Resonanz ist positiv

Seit Herbst läuft die Annahme von Büchern, seit Februar der Verkauf im Netz. „Wir haben bisher sehr positive Resonanzen“, sagt Dirk Weltzin. Er ist Geschäftsführer der IWO. „Das Arbeitspensum muss passen und die Löhne müssen sich erwirtschaften, und das ist der Fall.“ Nun hofft er darauf, dass das Angebot sich auch per Mundpropaganda noch mehr herumspricht und bekannter wird.

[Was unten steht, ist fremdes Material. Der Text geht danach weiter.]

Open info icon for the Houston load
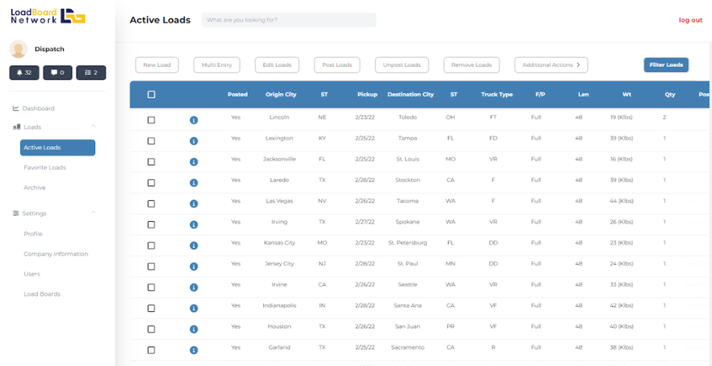The height and width of the screenshot is (366, 712). (194, 329)
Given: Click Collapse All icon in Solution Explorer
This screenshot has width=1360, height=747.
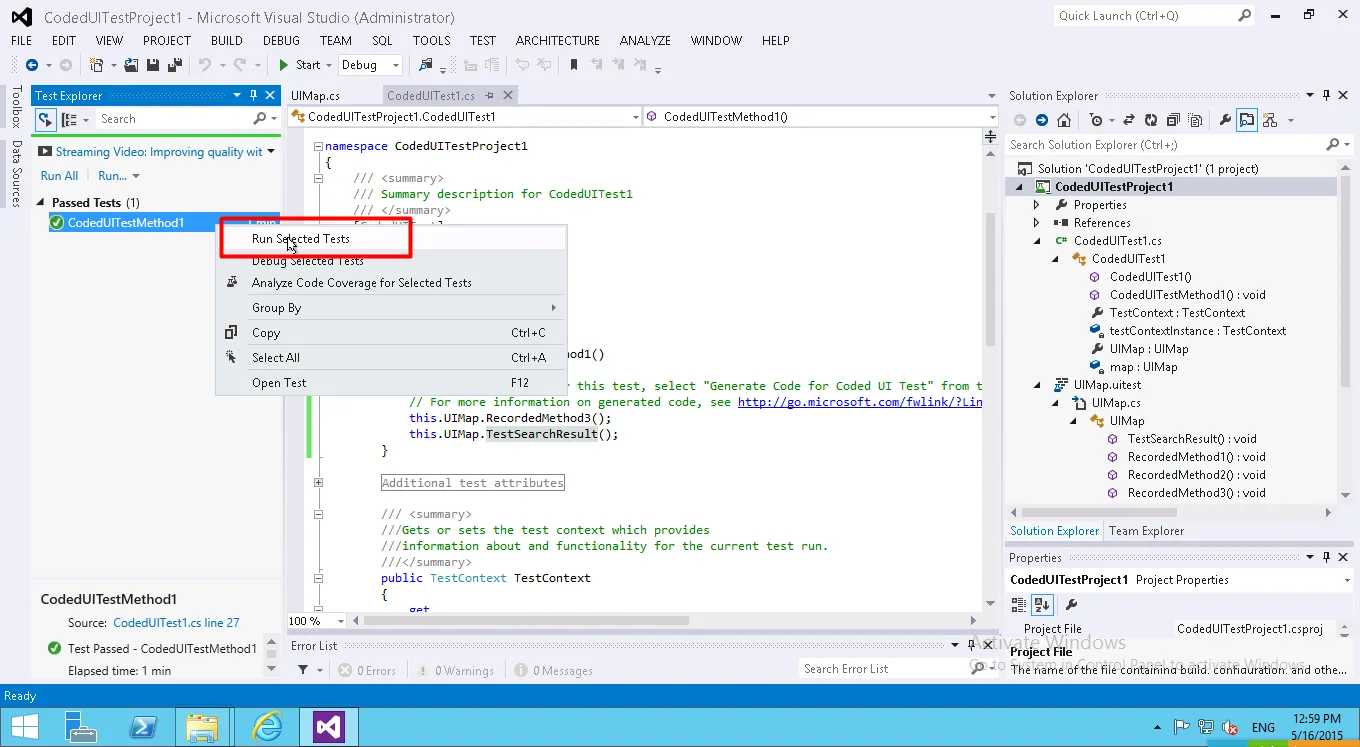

Da, wo die Bücher angenommen werden, befindet sich auch ein EDV-Laden. Hier werden gebrauchte Computer verkauft. Die Geräte kommen aus Frankfurt von einer Tochtergesellschaft der Deutschen Bank. In Weingarten werden die Daten gelöscht, die Hardware wird aufbereitet und für den Wiederverkauf fertig gemacht. Auch Reparaturen sind möglich. „Seit drei Jahren hat sich das etabliert“, sagt Dirk Weltzin. Im EDV-Bereich wickeln die IWO auch Auftragsarbeiten ab, so erfassen Mitarbeiter etwa Lieferantenrechnungen für die TWS. Zu den Kunden im EDV-Geschäft gehören Privat- und Geschäftskunden ebenso wie Schulen und Kindergärten.

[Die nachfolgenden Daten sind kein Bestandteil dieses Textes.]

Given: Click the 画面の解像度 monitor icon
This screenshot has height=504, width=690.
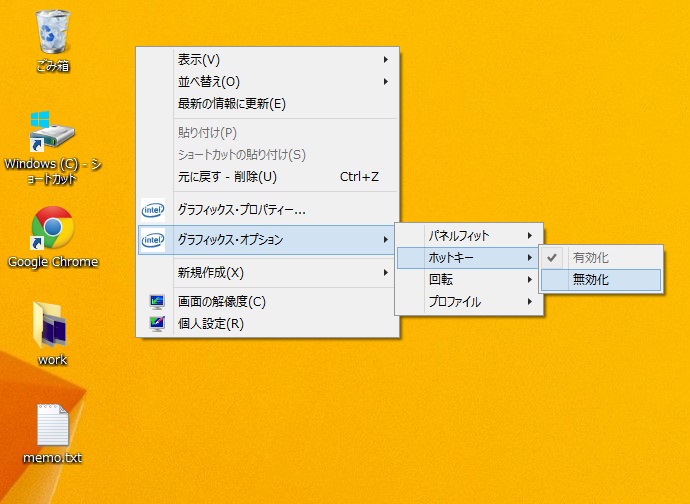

Über allem steht ein Ziel, das auch in einer UN-Konvention verankert ist - Stichwort Inklusion: „Wir wollen Menschen mit Behinderung die Teilhabe am Arbeitsmarkt ermöglichen.“

Die Integrations-Werkstätten Oberschwaben (IWO) gibt es seit September 2005. An den IWO sind das Körperbehindertenzentrum Oberschwaben (KBZO) in Weingarten und die OWB (OWB Oberschwäbische Werkstätten) in Ravensburg je zur Hälfte beteiligt. Die IWO sind eine Tageseinrichtung. 320 Menschen mit Behinderung sind dort von 8 bis 16 Uhr in Arbeit und Betreuung und kommen privat oder mit Fahrdiensten zur Arbeit. Die Hälfte von ihnen wohnt privat, die andere wohnt in Wohnheimen oder in ambulanten Wohnformen. Hier gibt es eine enge Vernetzung mit KBZO und OWB. 100 Fachkräfte sind für die Behinderten da. Dazu kommen noch 20 Leute, die beispielsweise im Bundesfreiwilligendienst oder im Rahmen eines Freiwilligen Sozialen Jahres beschäftigt sind.

Die Arbeit der IWO ist auf mehrere Säulen verteilt, wie Geschäftsführer Dirk Weltzin sagt. Zum einen arbeiten über 200 Menschen mit Behinderung im Produktionsbereich. Sie verpacken Schrauben, sind in der Teil- oder Endmontage tätig. Etwa 90 Menschen sind schwerst-mehrfachbehindert. Sie bekommen Alltagshilfe und Förderung, um ihre Fähigkeiten und Persönlichkeiten zu unterstützen. Auch bei ihnen ist es wichtig, dass sie eine Stunde in den Arbeitsprozess eingebunden sind. Im Bereich der Berufsbildung ist die IWO ebenfalls engagiert. Hier können behinderte Schulabgänger ein zweijähriges Qualifizierungsprogramm durchlaufen.

Wichtig ist Dirk Weltzin aber auch, dass Menschen mit Behinderung nicht nur innerhalb geschützter Räume wie der Werkstätten arbeiten, sondern auch im regulären Arbeitsleben ihren Platz finden. So hat die IWO etwa 20 Außenarbeitsplätze, in den CAP-Märkten etwa. „Diese Märkte haben eine richtig gute Reputation in der Öffentlichkeit. Sie tragen elementar zur innnerstädtischen Nahversorgung bei.“ Auch bei Hymer, in der Landschaftspflege oder in einer Telefonzentrale sind IWO-Mitglieder tätig.